● **Available records**:
* * * * * * *

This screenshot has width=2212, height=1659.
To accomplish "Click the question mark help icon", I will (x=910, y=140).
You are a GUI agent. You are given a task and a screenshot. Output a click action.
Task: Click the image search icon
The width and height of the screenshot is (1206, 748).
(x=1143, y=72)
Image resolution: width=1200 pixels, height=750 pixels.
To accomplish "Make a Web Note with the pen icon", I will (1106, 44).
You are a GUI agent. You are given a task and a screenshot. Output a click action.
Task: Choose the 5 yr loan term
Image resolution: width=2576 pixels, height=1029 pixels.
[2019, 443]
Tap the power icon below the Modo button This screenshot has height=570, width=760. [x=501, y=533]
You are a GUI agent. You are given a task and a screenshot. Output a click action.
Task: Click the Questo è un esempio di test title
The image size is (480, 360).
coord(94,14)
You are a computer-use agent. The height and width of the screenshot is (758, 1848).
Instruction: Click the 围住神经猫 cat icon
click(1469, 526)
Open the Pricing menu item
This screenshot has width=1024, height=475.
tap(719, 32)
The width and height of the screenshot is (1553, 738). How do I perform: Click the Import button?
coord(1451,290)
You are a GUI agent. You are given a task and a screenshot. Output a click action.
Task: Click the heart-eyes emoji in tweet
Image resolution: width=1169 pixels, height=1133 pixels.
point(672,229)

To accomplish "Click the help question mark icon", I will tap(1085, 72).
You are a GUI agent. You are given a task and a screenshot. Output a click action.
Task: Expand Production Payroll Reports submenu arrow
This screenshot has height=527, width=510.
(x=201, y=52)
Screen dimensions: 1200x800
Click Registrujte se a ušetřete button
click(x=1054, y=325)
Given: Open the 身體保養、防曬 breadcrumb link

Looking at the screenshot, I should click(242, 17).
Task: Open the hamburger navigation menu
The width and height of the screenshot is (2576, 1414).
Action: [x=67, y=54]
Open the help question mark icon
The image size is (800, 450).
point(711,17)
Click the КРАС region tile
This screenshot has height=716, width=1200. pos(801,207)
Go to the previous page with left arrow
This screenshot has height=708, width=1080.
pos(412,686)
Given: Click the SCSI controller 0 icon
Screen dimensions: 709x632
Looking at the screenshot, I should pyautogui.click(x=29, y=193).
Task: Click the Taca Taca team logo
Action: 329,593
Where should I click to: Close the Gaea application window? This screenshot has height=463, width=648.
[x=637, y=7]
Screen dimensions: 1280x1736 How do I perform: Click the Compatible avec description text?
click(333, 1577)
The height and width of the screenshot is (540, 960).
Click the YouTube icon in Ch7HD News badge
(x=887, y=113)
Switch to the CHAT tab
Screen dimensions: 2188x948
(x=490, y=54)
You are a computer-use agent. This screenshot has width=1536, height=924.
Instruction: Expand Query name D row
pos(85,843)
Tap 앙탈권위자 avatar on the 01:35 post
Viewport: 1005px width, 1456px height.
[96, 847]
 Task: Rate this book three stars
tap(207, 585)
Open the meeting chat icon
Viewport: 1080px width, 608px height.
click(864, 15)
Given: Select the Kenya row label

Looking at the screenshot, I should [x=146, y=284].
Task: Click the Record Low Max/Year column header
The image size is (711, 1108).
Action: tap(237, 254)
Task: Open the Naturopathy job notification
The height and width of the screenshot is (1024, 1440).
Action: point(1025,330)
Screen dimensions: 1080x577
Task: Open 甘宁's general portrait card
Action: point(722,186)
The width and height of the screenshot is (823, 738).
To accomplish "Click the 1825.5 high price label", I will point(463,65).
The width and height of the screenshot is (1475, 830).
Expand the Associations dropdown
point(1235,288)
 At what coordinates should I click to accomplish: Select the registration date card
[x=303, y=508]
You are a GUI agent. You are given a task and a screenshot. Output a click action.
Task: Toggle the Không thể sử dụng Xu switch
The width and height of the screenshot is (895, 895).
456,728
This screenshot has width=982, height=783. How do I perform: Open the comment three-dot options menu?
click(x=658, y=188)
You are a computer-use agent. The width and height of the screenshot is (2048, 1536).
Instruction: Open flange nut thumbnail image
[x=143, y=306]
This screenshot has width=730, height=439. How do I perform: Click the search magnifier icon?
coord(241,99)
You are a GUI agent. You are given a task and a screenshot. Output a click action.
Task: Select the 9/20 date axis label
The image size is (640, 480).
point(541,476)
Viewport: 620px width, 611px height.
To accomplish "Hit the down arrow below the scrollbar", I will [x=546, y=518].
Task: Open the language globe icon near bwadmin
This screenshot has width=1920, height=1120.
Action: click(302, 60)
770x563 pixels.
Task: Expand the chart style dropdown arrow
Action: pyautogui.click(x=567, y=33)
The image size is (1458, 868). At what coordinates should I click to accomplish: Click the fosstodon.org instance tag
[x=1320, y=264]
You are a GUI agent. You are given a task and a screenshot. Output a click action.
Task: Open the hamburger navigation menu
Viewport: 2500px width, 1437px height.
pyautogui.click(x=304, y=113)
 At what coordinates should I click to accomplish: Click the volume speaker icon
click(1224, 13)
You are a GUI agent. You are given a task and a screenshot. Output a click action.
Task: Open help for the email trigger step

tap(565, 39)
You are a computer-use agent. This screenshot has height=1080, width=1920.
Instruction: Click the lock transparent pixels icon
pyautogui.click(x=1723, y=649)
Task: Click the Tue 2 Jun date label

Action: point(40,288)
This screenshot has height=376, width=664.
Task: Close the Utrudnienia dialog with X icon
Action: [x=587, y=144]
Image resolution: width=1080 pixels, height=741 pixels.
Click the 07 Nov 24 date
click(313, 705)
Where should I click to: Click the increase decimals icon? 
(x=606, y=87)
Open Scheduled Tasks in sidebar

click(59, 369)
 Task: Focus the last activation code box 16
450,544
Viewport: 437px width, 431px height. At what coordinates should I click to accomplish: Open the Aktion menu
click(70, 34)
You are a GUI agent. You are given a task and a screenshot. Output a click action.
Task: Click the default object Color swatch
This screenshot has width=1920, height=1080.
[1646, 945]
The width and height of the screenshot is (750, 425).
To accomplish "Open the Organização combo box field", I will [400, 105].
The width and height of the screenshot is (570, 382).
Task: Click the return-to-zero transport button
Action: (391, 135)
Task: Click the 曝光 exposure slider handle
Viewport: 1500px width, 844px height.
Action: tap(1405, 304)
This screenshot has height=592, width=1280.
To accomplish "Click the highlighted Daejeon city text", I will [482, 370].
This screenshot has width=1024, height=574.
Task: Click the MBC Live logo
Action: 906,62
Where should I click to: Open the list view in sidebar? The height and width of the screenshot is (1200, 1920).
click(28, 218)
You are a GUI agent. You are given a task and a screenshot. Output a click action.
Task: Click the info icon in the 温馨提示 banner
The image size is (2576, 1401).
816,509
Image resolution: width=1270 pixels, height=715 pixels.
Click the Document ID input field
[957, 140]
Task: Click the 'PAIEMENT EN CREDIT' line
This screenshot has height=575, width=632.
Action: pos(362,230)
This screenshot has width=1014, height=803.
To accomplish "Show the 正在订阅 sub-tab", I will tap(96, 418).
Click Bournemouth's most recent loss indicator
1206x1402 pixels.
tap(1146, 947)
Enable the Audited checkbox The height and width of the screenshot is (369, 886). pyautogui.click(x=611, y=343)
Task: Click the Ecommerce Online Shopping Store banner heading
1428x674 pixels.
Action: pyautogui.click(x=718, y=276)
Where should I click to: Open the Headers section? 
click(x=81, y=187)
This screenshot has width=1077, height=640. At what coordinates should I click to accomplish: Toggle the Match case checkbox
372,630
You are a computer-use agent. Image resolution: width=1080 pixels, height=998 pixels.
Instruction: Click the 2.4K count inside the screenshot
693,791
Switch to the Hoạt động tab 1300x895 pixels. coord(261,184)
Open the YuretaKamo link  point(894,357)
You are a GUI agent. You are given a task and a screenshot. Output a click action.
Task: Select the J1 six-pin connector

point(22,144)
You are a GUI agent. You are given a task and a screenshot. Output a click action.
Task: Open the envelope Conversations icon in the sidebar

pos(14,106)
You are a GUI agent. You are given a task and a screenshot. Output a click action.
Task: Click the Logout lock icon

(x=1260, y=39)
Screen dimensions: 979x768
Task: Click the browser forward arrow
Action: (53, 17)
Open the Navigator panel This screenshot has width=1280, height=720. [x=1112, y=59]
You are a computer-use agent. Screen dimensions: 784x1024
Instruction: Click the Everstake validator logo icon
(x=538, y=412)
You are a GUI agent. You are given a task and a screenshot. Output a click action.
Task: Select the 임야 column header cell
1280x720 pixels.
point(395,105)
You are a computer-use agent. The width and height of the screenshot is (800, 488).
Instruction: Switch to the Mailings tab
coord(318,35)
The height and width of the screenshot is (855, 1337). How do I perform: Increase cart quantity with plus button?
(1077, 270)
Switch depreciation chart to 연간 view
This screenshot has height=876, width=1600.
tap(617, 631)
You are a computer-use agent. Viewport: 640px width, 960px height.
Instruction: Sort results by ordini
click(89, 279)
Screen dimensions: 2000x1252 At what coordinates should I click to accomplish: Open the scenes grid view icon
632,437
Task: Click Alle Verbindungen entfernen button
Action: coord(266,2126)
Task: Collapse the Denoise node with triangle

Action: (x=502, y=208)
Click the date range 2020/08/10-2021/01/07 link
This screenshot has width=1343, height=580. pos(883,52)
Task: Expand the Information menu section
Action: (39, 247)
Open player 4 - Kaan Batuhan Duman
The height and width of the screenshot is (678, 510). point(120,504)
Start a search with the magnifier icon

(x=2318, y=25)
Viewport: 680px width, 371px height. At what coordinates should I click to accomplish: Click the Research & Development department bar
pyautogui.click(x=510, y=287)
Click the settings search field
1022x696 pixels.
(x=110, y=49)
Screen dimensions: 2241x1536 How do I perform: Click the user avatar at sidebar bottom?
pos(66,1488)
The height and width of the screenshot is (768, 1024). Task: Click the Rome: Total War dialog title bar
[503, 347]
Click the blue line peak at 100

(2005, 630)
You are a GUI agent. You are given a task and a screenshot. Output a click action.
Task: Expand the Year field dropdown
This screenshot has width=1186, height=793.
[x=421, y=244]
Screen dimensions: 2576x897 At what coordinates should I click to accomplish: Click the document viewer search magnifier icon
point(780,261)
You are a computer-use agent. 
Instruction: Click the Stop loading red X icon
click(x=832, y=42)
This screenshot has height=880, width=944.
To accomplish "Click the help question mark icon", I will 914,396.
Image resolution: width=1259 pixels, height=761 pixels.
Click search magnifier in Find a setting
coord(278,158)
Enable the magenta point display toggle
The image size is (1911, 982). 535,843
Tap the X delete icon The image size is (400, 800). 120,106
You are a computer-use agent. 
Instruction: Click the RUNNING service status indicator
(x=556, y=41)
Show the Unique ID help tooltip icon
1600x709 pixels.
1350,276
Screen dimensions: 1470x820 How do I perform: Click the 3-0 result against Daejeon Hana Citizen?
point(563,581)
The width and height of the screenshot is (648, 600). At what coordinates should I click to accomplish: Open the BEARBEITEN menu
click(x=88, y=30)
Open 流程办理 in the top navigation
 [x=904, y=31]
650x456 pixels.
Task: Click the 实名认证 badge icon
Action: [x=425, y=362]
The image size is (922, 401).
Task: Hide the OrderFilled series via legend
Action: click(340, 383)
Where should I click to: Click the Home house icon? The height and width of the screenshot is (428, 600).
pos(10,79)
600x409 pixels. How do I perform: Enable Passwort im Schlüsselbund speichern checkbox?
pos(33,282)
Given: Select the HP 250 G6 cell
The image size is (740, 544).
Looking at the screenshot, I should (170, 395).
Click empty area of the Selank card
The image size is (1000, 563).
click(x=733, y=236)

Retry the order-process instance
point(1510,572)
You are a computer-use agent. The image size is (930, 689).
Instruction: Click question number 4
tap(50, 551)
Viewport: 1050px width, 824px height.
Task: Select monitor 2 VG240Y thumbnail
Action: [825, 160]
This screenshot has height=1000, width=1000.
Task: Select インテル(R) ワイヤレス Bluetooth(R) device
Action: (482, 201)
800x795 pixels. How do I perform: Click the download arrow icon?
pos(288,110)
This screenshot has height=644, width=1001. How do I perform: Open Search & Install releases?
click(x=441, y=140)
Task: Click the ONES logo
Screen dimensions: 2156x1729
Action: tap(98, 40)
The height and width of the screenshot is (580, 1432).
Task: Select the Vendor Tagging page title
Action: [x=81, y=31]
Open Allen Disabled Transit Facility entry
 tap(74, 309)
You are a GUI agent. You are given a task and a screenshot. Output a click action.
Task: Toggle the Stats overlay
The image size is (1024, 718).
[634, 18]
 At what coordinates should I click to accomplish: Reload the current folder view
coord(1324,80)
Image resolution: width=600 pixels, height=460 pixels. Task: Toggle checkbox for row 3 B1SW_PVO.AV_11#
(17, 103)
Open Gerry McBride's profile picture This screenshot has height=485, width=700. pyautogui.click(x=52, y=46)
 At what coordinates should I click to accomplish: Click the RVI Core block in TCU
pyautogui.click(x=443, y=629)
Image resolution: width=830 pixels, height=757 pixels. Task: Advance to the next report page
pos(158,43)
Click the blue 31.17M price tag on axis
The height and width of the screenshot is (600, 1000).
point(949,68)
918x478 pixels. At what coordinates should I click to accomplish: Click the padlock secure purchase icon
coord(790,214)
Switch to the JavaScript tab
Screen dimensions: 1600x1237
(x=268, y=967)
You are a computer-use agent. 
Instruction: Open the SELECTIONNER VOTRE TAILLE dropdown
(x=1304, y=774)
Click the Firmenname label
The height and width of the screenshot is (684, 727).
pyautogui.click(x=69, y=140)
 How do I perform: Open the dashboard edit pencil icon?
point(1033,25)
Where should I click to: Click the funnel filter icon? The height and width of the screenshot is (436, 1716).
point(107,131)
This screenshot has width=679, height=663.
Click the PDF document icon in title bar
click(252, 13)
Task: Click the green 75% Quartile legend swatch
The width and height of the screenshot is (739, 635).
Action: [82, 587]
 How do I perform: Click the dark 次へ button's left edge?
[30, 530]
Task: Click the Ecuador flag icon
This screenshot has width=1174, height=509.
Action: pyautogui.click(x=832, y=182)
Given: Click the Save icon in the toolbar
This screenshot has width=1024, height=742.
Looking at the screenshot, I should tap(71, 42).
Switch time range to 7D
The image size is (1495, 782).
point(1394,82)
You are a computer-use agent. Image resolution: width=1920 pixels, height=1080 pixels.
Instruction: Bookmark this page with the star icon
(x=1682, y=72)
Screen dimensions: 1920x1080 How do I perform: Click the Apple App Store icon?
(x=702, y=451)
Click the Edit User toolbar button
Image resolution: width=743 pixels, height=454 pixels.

* * * * * * *

● **Your task**:
Copy out the entries word for word, starting at the line containing "Switch to the Hoạt" and ending after the line containing "Action: (53, 17)".

● **Exercise output**:
Switch to the Hoạt động tab 1300x895 pixels. coord(261,184)
Open the YuretaKamo link  point(894,357)
You are a GUI agent. You are given a task and a screenshot. Output a click action.
Task: Select the J1 six-pin connector

point(22,144)
You are a GUI agent. You are given a task and a screenshot. Output a click action.
Task: Open the envelope Conversations icon in the sidebar

pos(14,106)
You are a GUI agent. You are given a task and a screenshot. Output a click action.
Task: Click the Logout lock icon

(x=1260, y=39)
Screen dimensions: 979x768
Task: Click the browser forward arrow
Action: (53, 17)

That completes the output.